Task description:
Take the records below and write them out again exactly.

Input:
##############################

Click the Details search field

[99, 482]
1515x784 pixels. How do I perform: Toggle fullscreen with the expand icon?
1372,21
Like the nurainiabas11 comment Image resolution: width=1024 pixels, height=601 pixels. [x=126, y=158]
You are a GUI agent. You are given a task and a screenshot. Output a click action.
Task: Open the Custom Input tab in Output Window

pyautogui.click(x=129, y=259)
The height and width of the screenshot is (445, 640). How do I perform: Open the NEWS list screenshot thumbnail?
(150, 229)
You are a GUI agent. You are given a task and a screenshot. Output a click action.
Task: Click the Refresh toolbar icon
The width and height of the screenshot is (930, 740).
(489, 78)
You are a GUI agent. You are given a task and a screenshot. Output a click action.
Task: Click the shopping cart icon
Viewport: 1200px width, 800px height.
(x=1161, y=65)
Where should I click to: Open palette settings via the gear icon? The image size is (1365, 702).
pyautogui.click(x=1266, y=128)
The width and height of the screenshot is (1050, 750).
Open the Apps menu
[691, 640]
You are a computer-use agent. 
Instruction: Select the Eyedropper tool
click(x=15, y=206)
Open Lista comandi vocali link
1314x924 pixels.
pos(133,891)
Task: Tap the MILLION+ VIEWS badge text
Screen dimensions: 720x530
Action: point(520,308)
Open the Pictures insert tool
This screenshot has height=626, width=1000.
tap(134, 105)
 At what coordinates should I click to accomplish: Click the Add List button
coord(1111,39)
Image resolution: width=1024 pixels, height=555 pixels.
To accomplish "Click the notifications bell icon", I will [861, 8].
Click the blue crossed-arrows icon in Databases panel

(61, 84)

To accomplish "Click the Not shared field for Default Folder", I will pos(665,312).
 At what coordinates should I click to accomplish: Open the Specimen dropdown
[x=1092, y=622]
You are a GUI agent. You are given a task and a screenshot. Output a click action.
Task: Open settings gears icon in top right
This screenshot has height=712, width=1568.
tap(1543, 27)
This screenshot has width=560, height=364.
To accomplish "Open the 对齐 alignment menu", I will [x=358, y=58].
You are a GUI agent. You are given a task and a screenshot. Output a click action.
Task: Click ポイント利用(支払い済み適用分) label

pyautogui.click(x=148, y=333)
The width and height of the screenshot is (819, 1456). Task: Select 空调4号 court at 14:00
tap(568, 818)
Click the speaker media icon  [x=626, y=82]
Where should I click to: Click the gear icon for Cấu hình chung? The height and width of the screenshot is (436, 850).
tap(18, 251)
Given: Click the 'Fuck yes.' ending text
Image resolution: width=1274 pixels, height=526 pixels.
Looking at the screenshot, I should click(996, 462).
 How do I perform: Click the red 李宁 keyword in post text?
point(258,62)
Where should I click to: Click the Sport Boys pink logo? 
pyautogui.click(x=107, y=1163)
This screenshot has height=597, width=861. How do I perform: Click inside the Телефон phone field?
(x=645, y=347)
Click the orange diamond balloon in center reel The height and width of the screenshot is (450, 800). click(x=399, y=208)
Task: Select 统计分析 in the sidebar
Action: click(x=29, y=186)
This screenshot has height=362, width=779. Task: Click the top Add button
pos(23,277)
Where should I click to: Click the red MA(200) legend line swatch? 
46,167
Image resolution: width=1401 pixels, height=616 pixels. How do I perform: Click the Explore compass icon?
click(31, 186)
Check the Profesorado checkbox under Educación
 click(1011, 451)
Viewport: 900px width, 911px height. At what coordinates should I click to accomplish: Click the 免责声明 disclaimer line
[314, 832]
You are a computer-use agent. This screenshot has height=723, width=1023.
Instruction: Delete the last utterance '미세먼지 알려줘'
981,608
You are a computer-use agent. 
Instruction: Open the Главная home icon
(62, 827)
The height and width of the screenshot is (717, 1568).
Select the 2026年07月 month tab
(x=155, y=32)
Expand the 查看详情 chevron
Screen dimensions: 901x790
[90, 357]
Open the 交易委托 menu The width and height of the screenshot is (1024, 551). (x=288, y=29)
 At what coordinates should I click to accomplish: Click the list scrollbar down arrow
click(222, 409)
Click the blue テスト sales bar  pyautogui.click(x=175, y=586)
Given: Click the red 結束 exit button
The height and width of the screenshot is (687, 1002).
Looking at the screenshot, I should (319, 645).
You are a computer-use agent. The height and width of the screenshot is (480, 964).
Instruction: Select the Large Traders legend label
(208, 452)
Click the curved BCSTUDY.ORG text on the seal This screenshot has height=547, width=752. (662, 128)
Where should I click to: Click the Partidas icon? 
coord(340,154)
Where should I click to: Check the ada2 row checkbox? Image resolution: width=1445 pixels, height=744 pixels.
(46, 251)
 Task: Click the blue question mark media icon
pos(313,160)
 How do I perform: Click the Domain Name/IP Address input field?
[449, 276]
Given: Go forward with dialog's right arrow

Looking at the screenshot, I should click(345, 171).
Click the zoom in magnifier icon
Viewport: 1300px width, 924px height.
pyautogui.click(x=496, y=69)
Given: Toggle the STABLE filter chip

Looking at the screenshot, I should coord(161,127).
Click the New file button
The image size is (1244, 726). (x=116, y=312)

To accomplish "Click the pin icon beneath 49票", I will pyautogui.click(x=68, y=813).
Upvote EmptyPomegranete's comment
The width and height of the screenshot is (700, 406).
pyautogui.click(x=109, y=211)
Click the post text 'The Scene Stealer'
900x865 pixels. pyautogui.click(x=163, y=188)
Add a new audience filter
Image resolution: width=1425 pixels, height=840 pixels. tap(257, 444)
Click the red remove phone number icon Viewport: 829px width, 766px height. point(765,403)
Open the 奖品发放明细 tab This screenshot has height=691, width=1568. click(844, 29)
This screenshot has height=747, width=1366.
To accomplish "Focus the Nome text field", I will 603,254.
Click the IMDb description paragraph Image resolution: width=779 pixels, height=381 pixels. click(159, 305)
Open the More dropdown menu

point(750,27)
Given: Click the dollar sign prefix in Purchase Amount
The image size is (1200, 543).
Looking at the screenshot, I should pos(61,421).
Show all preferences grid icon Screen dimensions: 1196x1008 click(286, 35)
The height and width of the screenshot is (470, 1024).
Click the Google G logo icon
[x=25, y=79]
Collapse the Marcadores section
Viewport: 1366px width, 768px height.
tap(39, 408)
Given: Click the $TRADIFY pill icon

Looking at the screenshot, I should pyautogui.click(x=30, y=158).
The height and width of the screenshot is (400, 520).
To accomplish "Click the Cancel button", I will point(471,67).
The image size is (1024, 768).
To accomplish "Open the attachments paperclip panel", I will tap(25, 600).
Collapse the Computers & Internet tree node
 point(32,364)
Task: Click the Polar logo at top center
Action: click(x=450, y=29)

##############################

Solution:
Click the Details search field

[99, 482]
1515x784 pixels. How do I perform: Toggle fullscreen with the expand icon?
1372,21
Like the nurainiabas11 comment Image resolution: width=1024 pixels, height=601 pixels. [x=126, y=158]
You are a GUI agent. You are given a task and a screenshot. Output a click action.
Task: Open the Custom Input tab in Output Window

pyautogui.click(x=129, y=259)
The height and width of the screenshot is (445, 640). How do I perform: Open the NEWS list screenshot thumbnail?
(150, 229)
You are a GUI agent. You are given a task and a screenshot. Output a click action.
Task: Click the Refresh toolbar icon
The width and height of the screenshot is (930, 740).
(489, 78)
You are a GUI agent. You are given a task and a screenshot. Output a click action.
Task: Click the shopping cart icon
Viewport: 1200px width, 800px height.
(x=1161, y=65)
Where should I click to: Open palette settings via the gear icon? The image size is (1365, 702).
pyautogui.click(x=1266, y=128)
The width and height of the screenshot is (1050, 750).
Open the Apps menu
[691, 640]
You are a computer-use agent. 
Instruction: Select the Eyedropper tool
click(x=15, y=206)
Open Lista comandi vocali link
1314x924 pixels.
pos(133,891)
Task: Tap the MILLION+ VIEWS badge text
Screen dimensions: 720x530
Action: point(520,308)
Open the Pictures insert tool
This screenshot has height=626, width=1000.
tap(134, 105)
 At what coordinates should I click to accomplish: Click the Add List button
coord(1111,39)
Image resolution: width=1024 pixels, height=555 pixels.
To accomplish "Click the notifications bell icon", I will [861, 8].
Click the blue crossed-arrows icon in Databases panel

(61, 84)

To accomplish "Click the Not shared field for Default Folder", I will pos(665,312).
 At what coordinates should I click to accomplish: Open the Specimen dropdown
[x=1092, y=622]
You are a GUI agent. You are given a task and a screenshot. Output a click action.
Task: Open settings gears icon in top right
This screenshot has height=712, width=1568.
tap(1543, 27)
This screenshot has width=560, height=364.
To accomplish "Open the 对齐 alignment menu", I will [x=358, y=58].
You are a GUI agent. You are given a task and a screenshot. Output a click action.
Task: Click ポイント利用(支払い済み適用分) label

pyautogui.click(x=148, y=333)
The width and height of the screenshot is (819, 1456). Task: Select 空调4号 court at 14:00
tap(568, 818)
Click the speaker media icon  [x=626, y=82]
Where should I click to: Click the gear icon for Cấu hình chung? The height and width of the screenshot is (436, 850).
tap(18, 251)
Given: Click the 'Fuck yes.' ending text
Image resolution: width=1274 pixels, height=526 pixels.
Looking at the screenshot, I should click(996, 462).
 How do I perform: Click the red 李宁 keyword in post text?
point(258,62)
Where should I click to: Click the Sport Boys pink logo? 
pyautogui.click(x=107, y=1163)
This screenshot has height=597, width=861. How do I perform: Click inside the Телефон phone field?
(x=645, y=347)
Click the orange diamond balloon in center reel The height and width of the screenshot is (450, 800). click(x=399, y=208)
Task: Select 统计分析 in the sidebar
Action: click(x=29, y=186)
This screenshot has height=362, width=779. Task: Click the top Add button
pos(23,277)
Where should I click to: Click the red MA(200) legend line swatch? 
46,167
Image resolution: width=1401 pixels, height=616 pixels. How do I perform: Click the Explore compass icon?
click(31, 186)
Check the Profesorado checkbox under Educación
 click(1011, 451)
Viewport: 900px width, 911px height. At what coordinates should I click to accomplish: Click the 免责声明 disclaimer line
[314, 832]
You are a computer-use agent. This screenshot has height=723, width=1023.
Instruction: Delete the last utterance '미세먼지 알려줘'
981,608
You are a computer-use agent. 
Instruction: Open the Главная home icon
(62, 827)
The height and width of the screenshot is (717, 1568).
Select the 2026年07月 month tab
(x=155, y=32)
Expand the 查看详情 chevron
Screen dimensions: 901x790
[90, 357]
Open the 交易委托 menu The width and height of the screenshot is (1024, 551). (x=288, y=29)
 At what coordinates should I click to accomplish: Click the list scrollbar down arrow
click(222, 409)
Click the blue テスト sales bar  pyautogui.click(x=175, y=586)
Given: Click the red 結束 exit button
The height and width of the screenshot is (687, 1002).
Looking at the screenshot, I should (319, 645).
You are a computer-use agent. The height and width of the screenshot is (480, 964).
Instruction: Select the Large Traders legend label
(208, 452)
Click the curved BCSTUDY.ORG text on the seal This screenshot has height=547, width=752. (662, 128)
Where should I click to: Click the Partidas icon? 
coord(340,154)
Where should I click to: Check the ada2 row checkbox? Image resolution: width=1445 pixels, height=744 pixels.
(46, 251)
 Task: Click the blue question mark media icon
pos(313,160)
 How do I perform: Click the Domain Name/IP Address input field?
[449, 276]
Given: Go forward with dialog's right arrow

Looking at the screenshot, I should click(345, 171).
Click the zoom in magnifier icon
Viewport: 1300px width, 924px height.
pyautogui.click(x=496, y=69)
Given: Toggle the STABLE filter chip

Looking at the screenshot, I should coord(161,127).
Click the New file button
The image size is (1244, 726). (x=116, y=312)

To accomplish "Click the pin icon beneath 49票", I will pyautogui.click(x=68, y=813).
Upvote EmptyPomegranete's comment
The width and height of the screenshot is (700, 406).
pyautogui.click(x=109, y=211)
Click the post text 'The Scene Stealer'
900x865 pixels. pyautogui.click(x=163, y=188)
Add a new audience filter
Image resolution: width=1425 pixels, height=840 pixels. tap(257, 444)
Click the red remove phone number icon Viewport: 829px width, 766px height. point(765,403)
Open the 奖品发放明细 tab This screenshot has height=691, width=1568. click(844, 29)
This screenshot has height=747, width=1366.
To accomplish "Focus the Nome text field", I will 603,254.
Click the IMDb description paragraph Image resolution: width=779 pixels, height=381 pixels. click(159, 305)
Open the More dropdown menu

point(750,27)
Given: Click the dollar sign prefix in Purchase Amount
The image size is (1200, 543).
Looking at the screenshot, I should pos(61,421).
Show all preferences grid icon Screen dimensions: 1196x1008 click(286, 35)
The height and width of the screenshot is (470, 1024).
Click the Google G logo icon
[x=25, y=79]
Collapse the Marcadores section
Viewport: 1366px width, 768px height.
tap(39, 408)
Given: Click the $TRADIFY pill icon

Looking at the screenshot, I should pyautogui.click(x=30, y=158).
The height and width of the screenshot is (400, 520).
To accomplish "Click the Cancel button", I will point(471,67).
The image size is (1024, 768).
To accomplish "Open the attachments paperclip panel", I will tap(25, 600).
Collapse the Computers & Internet tree node
 point(32,364)
Task: Click the Polar logo at top center
Action: click(x=450, y=29)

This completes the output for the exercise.